Site unavailable for networking upgrade on Tuesday morning 19th June.

Storage & Data Management - Agendas/Minutes

Wednesday 6 June 2012 - we are still digesting CHEP information, see also blog, plus a few of the usual operational upgradional stuff. Hoping to find a few spare clock cycles for some slightly more experimental stuff.

Wednesday 23 May 2012 - lots of exciting stuff at CHEP, we have about five things in, some posters, some oral.

Accounting - UK Grid Metrics HEPSPEC06

Wednesday 6th June - Core-ops

Request sites to publish HS06 figures from new kit to this page.

Please would all sites check the HS06 numbers they publish. Will review in detail on 26th June.

Friday 11th May - HEPSYSMAN

Discussion on HS06 reminding sites to publish using results from 32-bit mode benchmarking. A reminder for new kit results to be posted to the HS06 wiki page. See also the blog article by Pete Gronbech. The HEPiX guidelines for running the benchmark tests are at this link.

Friday 4th May - TB-SUPPORT

long-standing problem that gstat overcounts things like RunningJobs and TotalJobs if there are multiple CE nodes feeding the same set of queues. The gstat developers have just put a comment on ticket for that indicating that they have done something to remove the duplicates:

Check using: http://gstat2.grid.sinica.edu.tw/gstat/summary/Country/UK/

Documentation - KeyDocs

Wednesday, 6th June

Released a document, hep.ph.liv.ac.uk/~sjones/VomsSnooper.odt, that describes how to

Maintain site VOMS info document for the approved VOs
Check a site's VOMS records correspond exactly with CIC portal
Create new site VOMS records direct from CIC portal, without manual transcription

Note: I'm accepting tips from GridPP core task members etc. about other use cases for these processes.

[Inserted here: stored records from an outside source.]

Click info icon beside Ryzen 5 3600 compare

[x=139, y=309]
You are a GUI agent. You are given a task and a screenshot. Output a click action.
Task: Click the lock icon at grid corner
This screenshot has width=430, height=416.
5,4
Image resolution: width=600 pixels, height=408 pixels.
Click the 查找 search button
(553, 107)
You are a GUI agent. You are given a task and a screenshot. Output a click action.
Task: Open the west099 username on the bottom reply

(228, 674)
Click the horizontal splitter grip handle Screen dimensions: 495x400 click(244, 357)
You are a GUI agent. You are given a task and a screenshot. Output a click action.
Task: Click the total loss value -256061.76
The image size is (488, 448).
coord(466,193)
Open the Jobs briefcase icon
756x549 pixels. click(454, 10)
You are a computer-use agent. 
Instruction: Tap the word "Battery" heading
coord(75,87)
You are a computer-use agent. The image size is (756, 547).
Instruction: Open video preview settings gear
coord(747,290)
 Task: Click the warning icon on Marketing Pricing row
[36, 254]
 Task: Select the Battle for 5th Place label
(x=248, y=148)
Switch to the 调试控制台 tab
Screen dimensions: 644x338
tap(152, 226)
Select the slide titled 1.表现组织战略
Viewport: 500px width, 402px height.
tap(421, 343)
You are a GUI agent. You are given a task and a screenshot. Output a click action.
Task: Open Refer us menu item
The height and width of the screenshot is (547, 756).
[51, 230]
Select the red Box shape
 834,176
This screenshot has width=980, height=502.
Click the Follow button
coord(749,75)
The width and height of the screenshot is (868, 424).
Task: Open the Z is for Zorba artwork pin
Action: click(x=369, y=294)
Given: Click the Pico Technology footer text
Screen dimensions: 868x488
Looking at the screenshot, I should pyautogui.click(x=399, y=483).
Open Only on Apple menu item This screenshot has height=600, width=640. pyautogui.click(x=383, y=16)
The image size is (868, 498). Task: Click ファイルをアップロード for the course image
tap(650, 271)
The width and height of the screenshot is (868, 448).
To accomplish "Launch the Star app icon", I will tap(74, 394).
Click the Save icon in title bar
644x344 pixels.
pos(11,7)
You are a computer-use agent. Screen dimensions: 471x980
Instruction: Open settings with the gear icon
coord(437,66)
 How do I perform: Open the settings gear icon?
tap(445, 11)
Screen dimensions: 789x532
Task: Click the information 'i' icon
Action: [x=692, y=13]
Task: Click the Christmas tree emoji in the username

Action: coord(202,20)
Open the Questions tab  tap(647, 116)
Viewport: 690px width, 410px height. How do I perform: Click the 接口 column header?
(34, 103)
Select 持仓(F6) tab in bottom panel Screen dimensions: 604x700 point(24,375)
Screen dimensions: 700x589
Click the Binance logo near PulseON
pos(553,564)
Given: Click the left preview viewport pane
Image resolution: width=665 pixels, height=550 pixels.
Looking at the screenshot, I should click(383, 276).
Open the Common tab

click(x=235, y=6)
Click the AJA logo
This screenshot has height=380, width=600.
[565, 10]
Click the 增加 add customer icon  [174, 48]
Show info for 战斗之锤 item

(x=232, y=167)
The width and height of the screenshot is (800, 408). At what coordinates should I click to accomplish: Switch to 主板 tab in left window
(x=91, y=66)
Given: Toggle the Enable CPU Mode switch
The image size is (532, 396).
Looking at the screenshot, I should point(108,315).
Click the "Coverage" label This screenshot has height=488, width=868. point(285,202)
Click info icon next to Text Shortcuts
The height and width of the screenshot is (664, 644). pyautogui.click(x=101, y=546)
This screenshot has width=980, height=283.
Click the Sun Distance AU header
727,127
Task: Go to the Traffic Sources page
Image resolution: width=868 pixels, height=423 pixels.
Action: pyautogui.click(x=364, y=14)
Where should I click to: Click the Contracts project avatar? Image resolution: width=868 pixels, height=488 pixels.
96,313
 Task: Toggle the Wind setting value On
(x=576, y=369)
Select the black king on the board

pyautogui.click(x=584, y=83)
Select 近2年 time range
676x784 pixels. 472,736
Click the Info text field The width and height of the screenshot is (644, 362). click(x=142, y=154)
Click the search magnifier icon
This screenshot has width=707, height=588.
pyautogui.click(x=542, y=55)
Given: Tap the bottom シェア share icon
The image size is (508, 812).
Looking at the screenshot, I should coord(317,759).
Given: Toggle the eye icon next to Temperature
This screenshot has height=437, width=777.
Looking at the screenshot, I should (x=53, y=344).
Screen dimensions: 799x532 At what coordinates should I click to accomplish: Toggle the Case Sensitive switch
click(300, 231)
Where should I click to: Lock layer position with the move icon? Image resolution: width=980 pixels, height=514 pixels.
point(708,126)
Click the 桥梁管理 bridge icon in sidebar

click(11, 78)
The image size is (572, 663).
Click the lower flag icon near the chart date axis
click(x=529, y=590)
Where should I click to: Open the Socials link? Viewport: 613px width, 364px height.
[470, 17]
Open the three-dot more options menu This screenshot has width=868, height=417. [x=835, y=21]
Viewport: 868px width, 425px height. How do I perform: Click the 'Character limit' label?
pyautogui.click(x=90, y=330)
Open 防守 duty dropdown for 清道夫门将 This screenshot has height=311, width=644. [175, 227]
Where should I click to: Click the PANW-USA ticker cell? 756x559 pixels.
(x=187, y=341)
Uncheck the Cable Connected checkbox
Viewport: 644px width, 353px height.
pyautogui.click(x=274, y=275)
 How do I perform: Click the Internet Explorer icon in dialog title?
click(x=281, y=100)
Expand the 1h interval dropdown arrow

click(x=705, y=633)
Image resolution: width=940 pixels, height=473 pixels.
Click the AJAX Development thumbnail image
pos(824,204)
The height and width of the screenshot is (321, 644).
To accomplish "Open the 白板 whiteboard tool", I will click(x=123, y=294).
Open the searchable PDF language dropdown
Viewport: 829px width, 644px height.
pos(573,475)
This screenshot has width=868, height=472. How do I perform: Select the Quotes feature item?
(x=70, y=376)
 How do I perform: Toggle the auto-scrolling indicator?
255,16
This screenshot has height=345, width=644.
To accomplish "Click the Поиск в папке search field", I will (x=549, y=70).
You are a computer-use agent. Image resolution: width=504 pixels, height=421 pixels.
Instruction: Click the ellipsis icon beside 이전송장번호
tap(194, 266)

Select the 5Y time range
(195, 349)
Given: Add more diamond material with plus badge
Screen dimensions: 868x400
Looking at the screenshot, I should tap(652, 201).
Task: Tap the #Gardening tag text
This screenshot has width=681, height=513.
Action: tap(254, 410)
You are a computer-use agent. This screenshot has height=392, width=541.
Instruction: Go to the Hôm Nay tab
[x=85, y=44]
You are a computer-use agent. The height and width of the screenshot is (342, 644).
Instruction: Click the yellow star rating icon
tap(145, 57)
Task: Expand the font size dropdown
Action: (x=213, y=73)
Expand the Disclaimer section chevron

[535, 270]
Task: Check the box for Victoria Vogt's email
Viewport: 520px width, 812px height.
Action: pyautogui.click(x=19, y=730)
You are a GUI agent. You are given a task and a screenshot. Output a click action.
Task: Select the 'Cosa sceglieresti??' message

This will be converted to wiki formatted and made available in the normal way. Next jobs:

review logical/sequence of VOMS admin process, document it if it works, fix it if it doesn't.
create standard baseline for proxy renewal process, and write it up in wiki.

Note: I'm accepting tips from other Gridpp core team members etc. for document priorities. Please think about where the problems lie (i.e. what costs us yet is easy to fix) and get back to me.

Tuesday, 29th May

VOMS Records in GridPP Approved VO list now up to date with CICs Portal XML. This can be used by Site Admins to ensure their site-info.def/vo.d directories are up to date. A tool, SidFormatter, will be released this week to facilitate comparison with the benchmark. A process has been devised to ensure that GridPP Approved VO is kept up to date to within a week of CIC Portal changes. Consultation to be made about further fields that we may wish to advertise in this manner.

Friday 27th April

Appeal for a volunteer to enhance "Grid User Crash Course" (https://www.gridpp.ac.uk/wiki/Grid_user_crash_course) with simple use case for dependable proxy renewal for long jobs, as this is a recurrent requirement that has caused multiple queries on TB_SUPPORT.

Interoperation - EGI ops agendas

Friday 8th June - EGI ops agenda

Sites not publishing UserDN's. There's a number of reasons - site policy; configuration wrong; and there's a bug that the APEL team will contact affectes sites about. (and another that doesn't apply here - sites that publish via an aggregator). A list of sites publishing has been calculated:

UK sites not publishing userDN's: UKI-LT2-Brunel; UKI-NORTHGRID-MAN-HEP; EFDA-JET; UKI-LT2-UCL-HEP; UKI-SCOTGRID-ECDF; UKI-SOUTHGRID-BRIS-HEP; UKI-SOUTHGRID-CAM-HEP

RHUL and RAL are counting slightly below 100% - I would expect that's probably because it's recently turned on, although there could be other issues lurking behind that stat (i.e. could also be recently turned off). EGI want a view on the various reasons for this. Suspect that this will be down to one of three reasons: Policy; Plan to but not had time yet; or some technical problem stopping it. Let SP know.

Monitoring - Links MyWLCG

Wednesday 6th June

Ranking continues. Plan to have a meeting in July to discuss good approaches to the plethora of monitoring available.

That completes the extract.